One of the biggest criticisms of the “Embrace Debate” movement in sports broadcasting is how it often seems to lead to seemingly-manufactured positions, with personalities either disagreeing just to disagree or amping up slight disagreements into major ones for the sake of the cameras. According to Stephen A. Smith and Max Kellerman, though, the hot takes you regularly hear from them are their own honest opinions. That’s what they told Michael McCarthy of The Sporting News in a recent piece; here’s that exchange.
SN: So are these real debates or phony, mock disagreements designed to provoke a response on social media?
KELLERMAN: I do like to persuade people, but you have to let go the persuasion and embrace the going at it. The blowback from that idea is we disagree about a lot of stuff on the air. So sometimes it may feel like, “If he says A, he’s just going to say B.” What people don’t get to see is how the sausage is made. That is a lot of preparation in taking the hot topics of the day and finding points where we diverge. . . .
“Embrace Debate” embraces the idea that you’re going to find the point of divergence. If you’re sitting at home, and you’re not understanding that process, maybe it seems to people that, “Oh, they’re just disagreeing for the sake of disagreeing.” That’s not what’s happening. All the positions are genuine.

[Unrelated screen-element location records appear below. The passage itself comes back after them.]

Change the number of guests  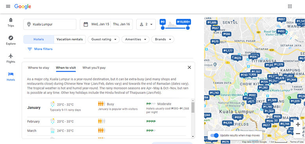coord(146,24)
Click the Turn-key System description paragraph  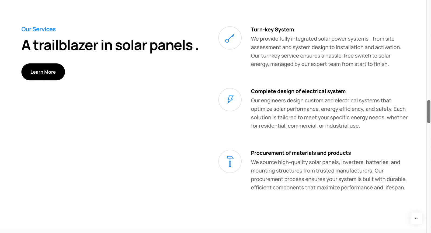pos(326,52)
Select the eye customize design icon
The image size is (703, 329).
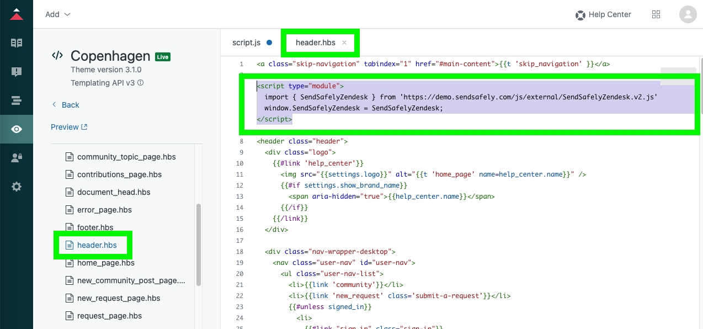pos(17,129)
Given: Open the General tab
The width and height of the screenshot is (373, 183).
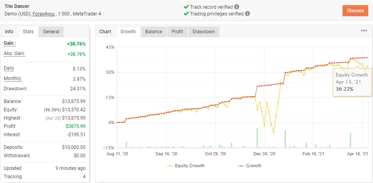Looking at the screenshot, I should pyautogui.click(x=51, y=32).
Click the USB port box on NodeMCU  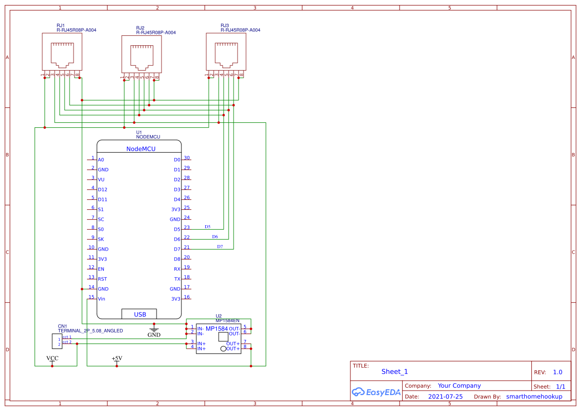click(140, 314)
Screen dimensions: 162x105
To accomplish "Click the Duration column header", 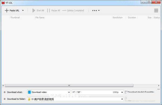I will [x=132, y=18].
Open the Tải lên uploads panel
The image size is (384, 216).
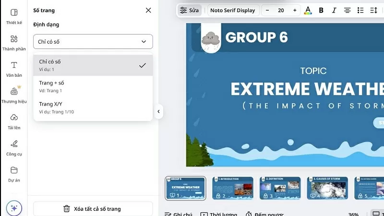pyautogui.click(x=14, y=121)
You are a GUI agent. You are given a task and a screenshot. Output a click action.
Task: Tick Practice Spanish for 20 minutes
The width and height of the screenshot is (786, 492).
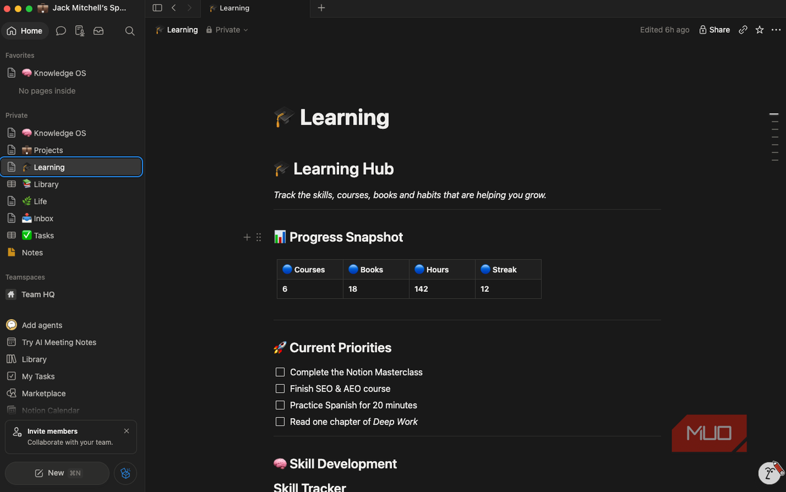280,405
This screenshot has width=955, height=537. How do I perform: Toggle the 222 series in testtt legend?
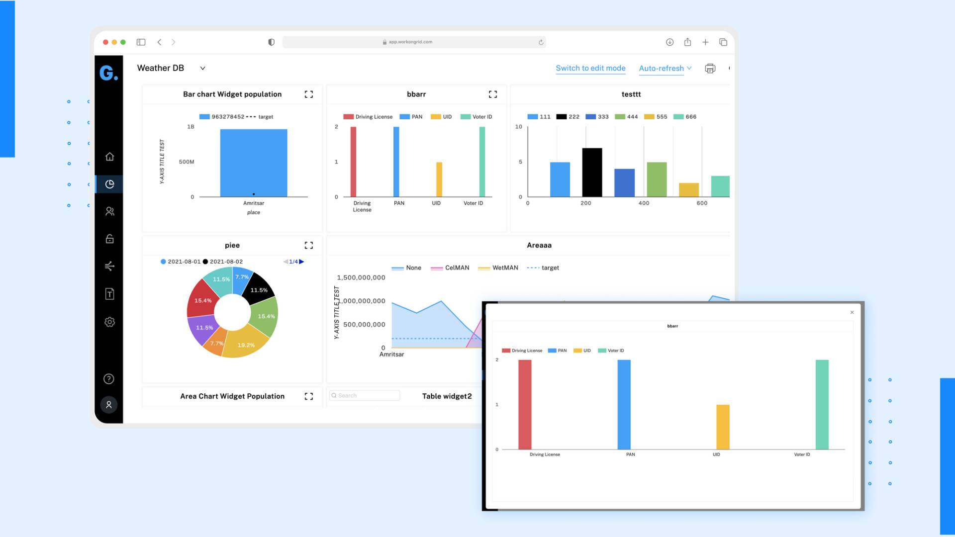[x=568, y=117]
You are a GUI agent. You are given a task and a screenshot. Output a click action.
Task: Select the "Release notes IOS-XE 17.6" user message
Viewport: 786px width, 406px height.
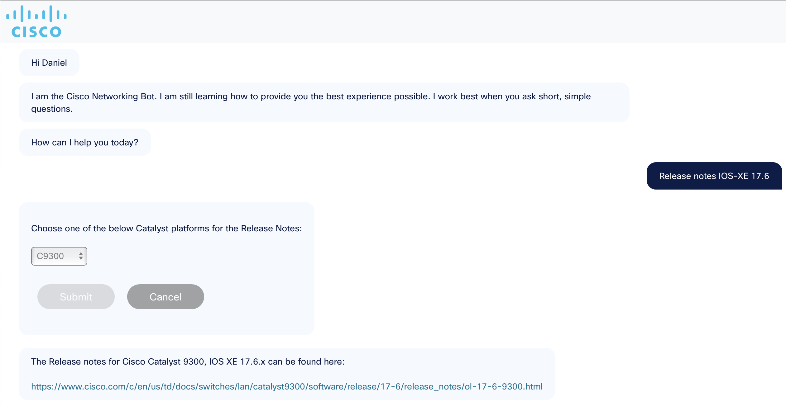pos(714,176)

Smith then talks about how he and Kellerman are still figuring each other out and figuring out what they can debate for 10 to 12 minute segments, and then says his opinions (like his oft-expressed disdain for Cowboys’ fans) are real:
I enjoy tweaking Cowboys fans, but only because it’s authentic. Don’t fake what you feel. I’ve never been about that. I never will be about that. . . . Let me tell you what I’m like. I don’t give a damn what anybody thinks. It means nothing to me. What I care about is, “What is my position? Is it valid? Is it informed?” Once it’s valid and informed and rife with the necessary facts, that’s all I care about. I care if somebody says I’m wrong because the facts tell me so. I do not care if they think that I’m wrong because they feel different from me. The hell with your feelings. You have your feelings; I have mine. Let’s get it on.

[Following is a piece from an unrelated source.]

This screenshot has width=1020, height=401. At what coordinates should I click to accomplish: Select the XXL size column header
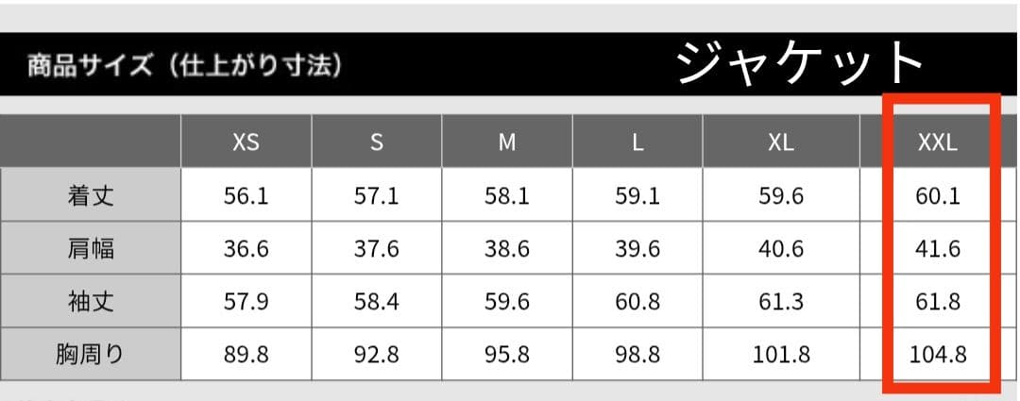coord(937,142)
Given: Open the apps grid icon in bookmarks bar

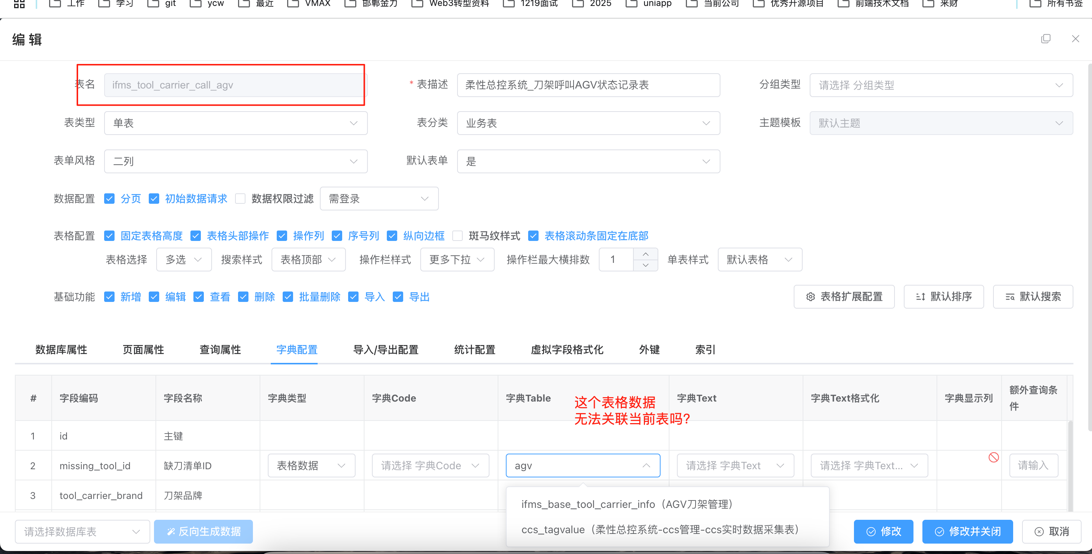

These comments all make sense, but there are levels to them that should be further explored. Yes, it’s obviously easier and better to show a debate where the participants are naturally on opposite sides than to have one try and play a side they don’t really believe in, and so it’s to the advantage of First Take and similar shows to show as many genuine disagreements as possible. However, Kellerman’s comments about the preparation and finding the points of divergence are interesting as well; they illustrate the process that goes into creating these debates, and emphasizing those points of divergence (rather than where the two agree) is another way to manufacture debate, as is Kellerman’s previous comment about abandoning logical persuasion for “going at it.” Smith’s emphasis on “facts” is notable too, considering that many of his positions really don’t have much to do with facts. It’s also interesting that Smith later goes on a rant about how he’s not playing a role:
The role that people think I play is not a role. When I go home and I’m with my sisters, I’m the same way. When I’m with my boys, I’m the same way. My father and I are going to be arguing tonight because of the Chris Sale acquisition by the Boston Red Sox. He’s going to think the Yankees are doomed. I am going to say to my father, who’s 79 years of age, who taught me everything that I knew about baseball, who’s a former baseball player himself drafted by the Giants in the ’50s, and I’m going to tell him why he’s wrong, OK? It’s just the way I am. I’m not changing. Max is such a nice guy. He’s a really, really nice guy. He really wants to be your friend. I don’t care. I don’t have anything against you or anybody else. But I don’t care. I don’t care!
That goes against many of the outside evaluations of Smith and his ability to be emphatic on command, but perhaps it shows how committed he is to sports arguments. In fact, this piece does a good job of showing how that’s what ESPN is really going for with First Take and its ilk; arguments like you might get in a sports bar, manufactured or not. Kellerman’s later comment about how their loud volume is what you want for sports debate shows that, as does Smith’s devotion to arguing on or off camera. That format clearly has its fans, even if many of First Take’s past viewers have dropped off to follow Skip Bayless to Undisputed. We’ll see if it continues to be a success for ESPN, especially after the show moves to the main ESPN network in the new year.